ALIMENTAZIONE: l’alimentazione è molto varia e può essere costituita da sostanze vegetali (semi, macrofite) o animali (artropodi, animali in decomposizione).
RIPRODUZIONE: La maturità sessuale di norma viene raggiunta al terzo anno. L’accoppiamento avviene nei mesi autunnali; i maschi “corteggiano” le femmine in modo piuttosto violento, giungendo anche a mutilare o addirittura uccidere la femmina reticente al rovesciamento sul dorso per l’accoppiamento frontale. Dopo il maschio abbandona la femmina per cercare altre partner. Le uova fecondate aderiscono alle appendici addominali (pleopodi) della femmina che proteggerà i piccoli nati per alcuni mesi (fino alla primavera successiva). Dopo aver abbandonato la madre, i giovani gamberi affrontano un periodo difficile; i primi mesi di vita sono i più problematici e fanno registrare i tassi di mortalità più elevati. La longevità media è di 10-15 anni, con punte fino a 20 anni.

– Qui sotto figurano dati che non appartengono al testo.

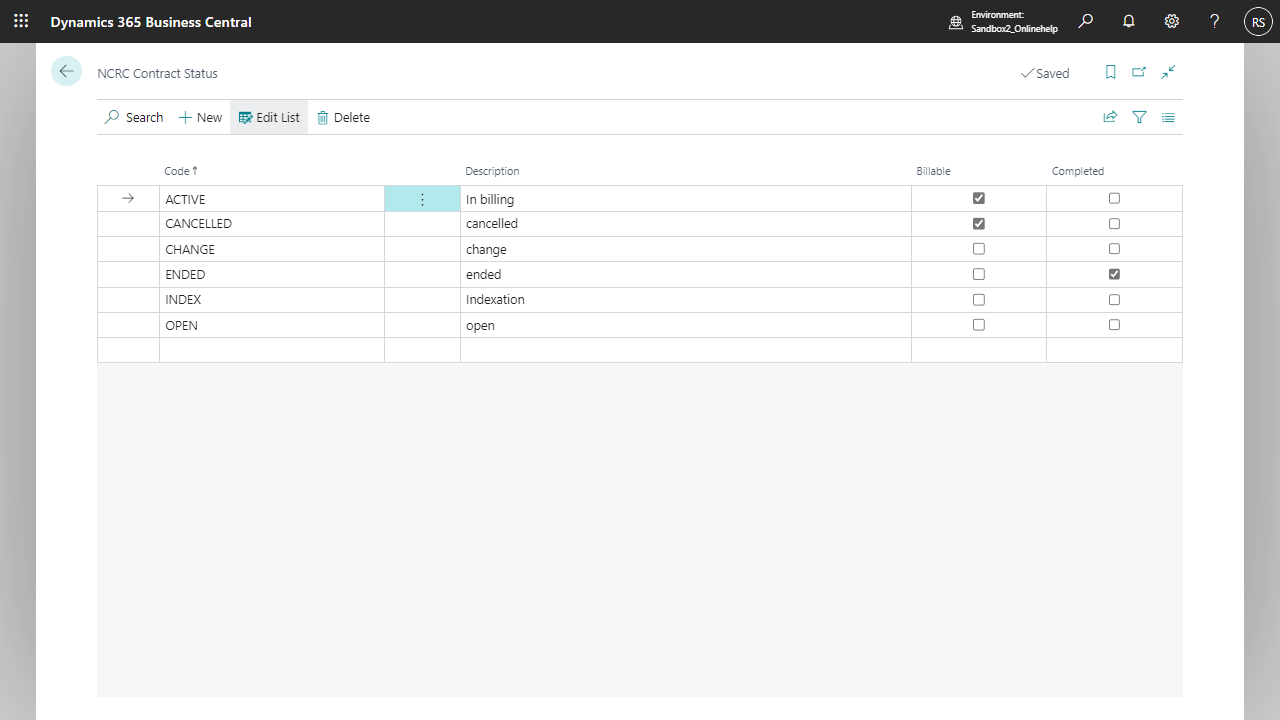Image resolution: width=1280 pixels, height=720 pixels.
Task: Open the global search magnifier icon
Action: [1085, 21]
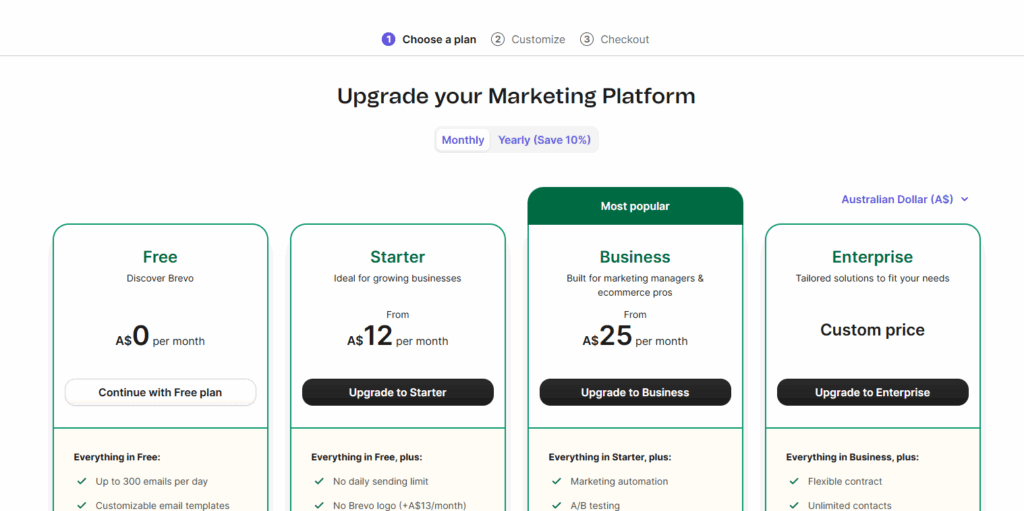
Task: Click the Most popular banner
Action: (x=635, y=207)
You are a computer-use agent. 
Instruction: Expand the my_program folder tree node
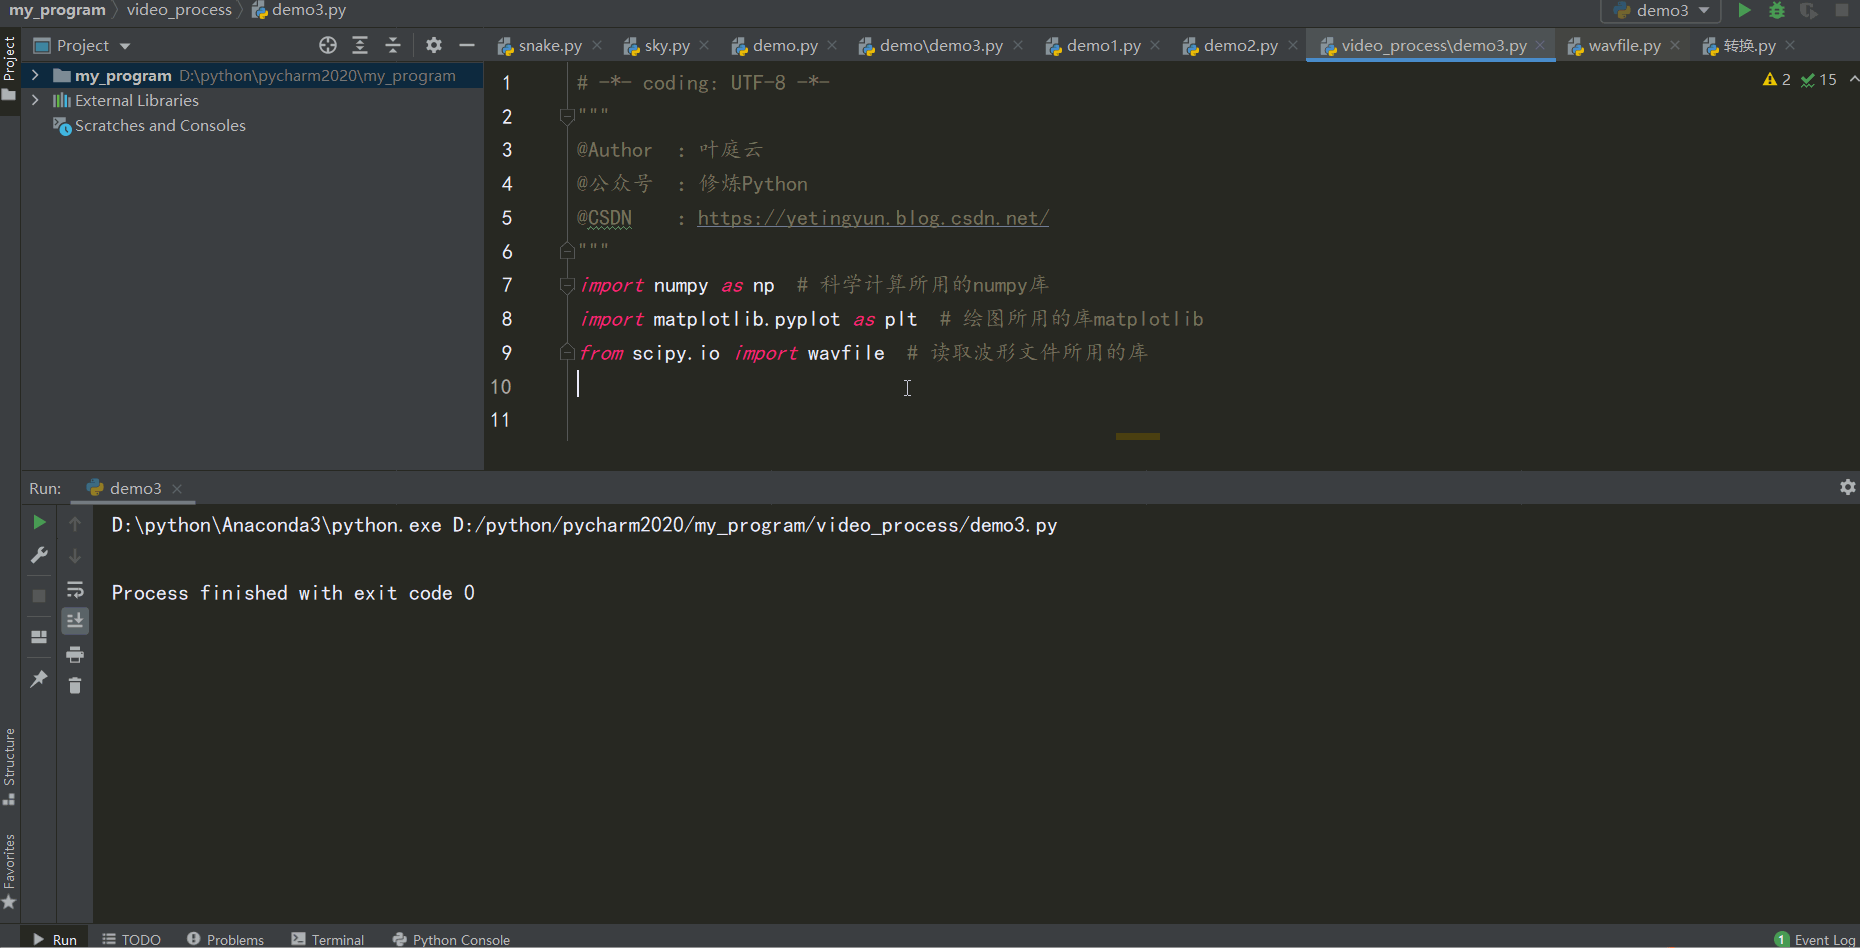[x=35, y=75]
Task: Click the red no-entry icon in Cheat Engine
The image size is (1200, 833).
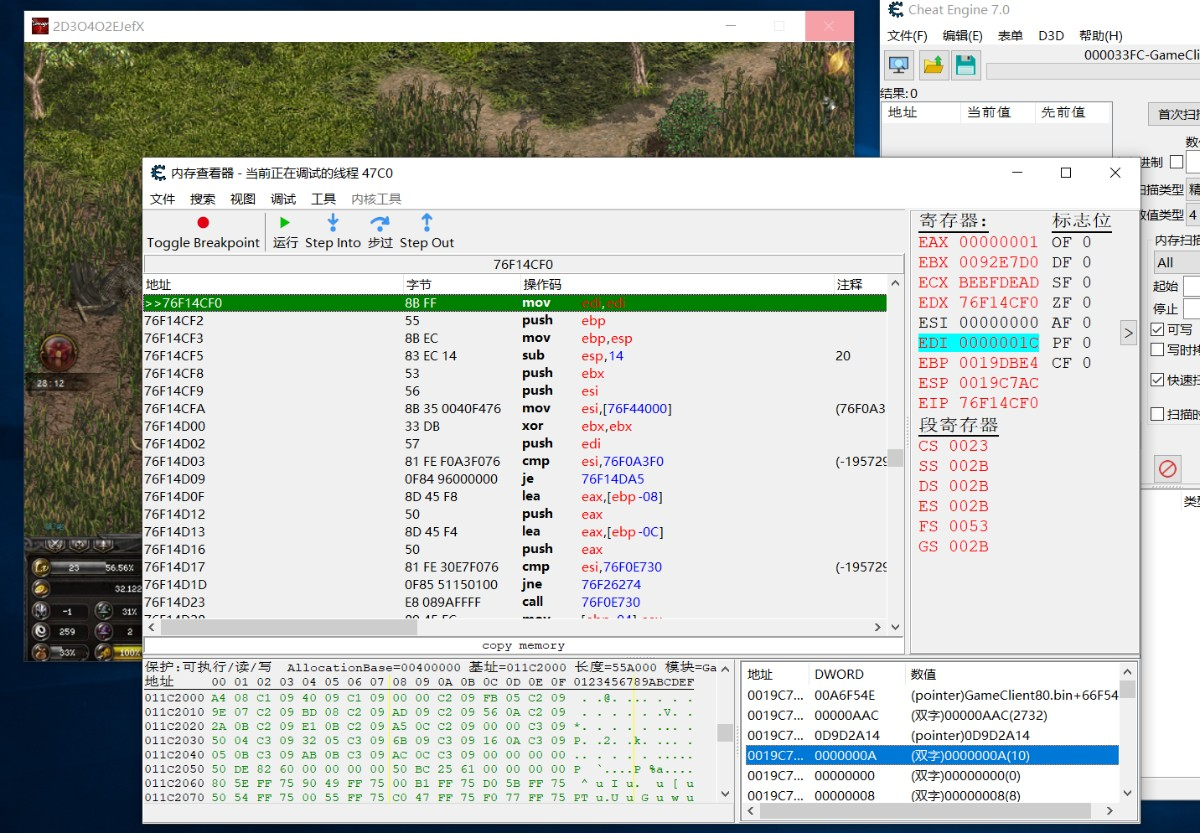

STATO DI CONSERVAZIONE: A partire dalla seconda metà del XX secolo, purtroppo, le popolazioni di questo gambero si sono ridotte in molti bacini e altre sono addirittura scomparse per cause innumerevoli che vanno dalla diffusione della “peste del gambero” alla distruzione e modificazione dell’habitat naturale della specie, alla concorrenza di specie esotiche introdotte dall’uomo, come il gambero americano e il gambero rosso della Louisiana.
TUTELA:
Globale (IUCN): EN – Minacciata (Füreder et al., 2010)
Specie inserita nell’allegato II della Direttiva 92/43/CEE.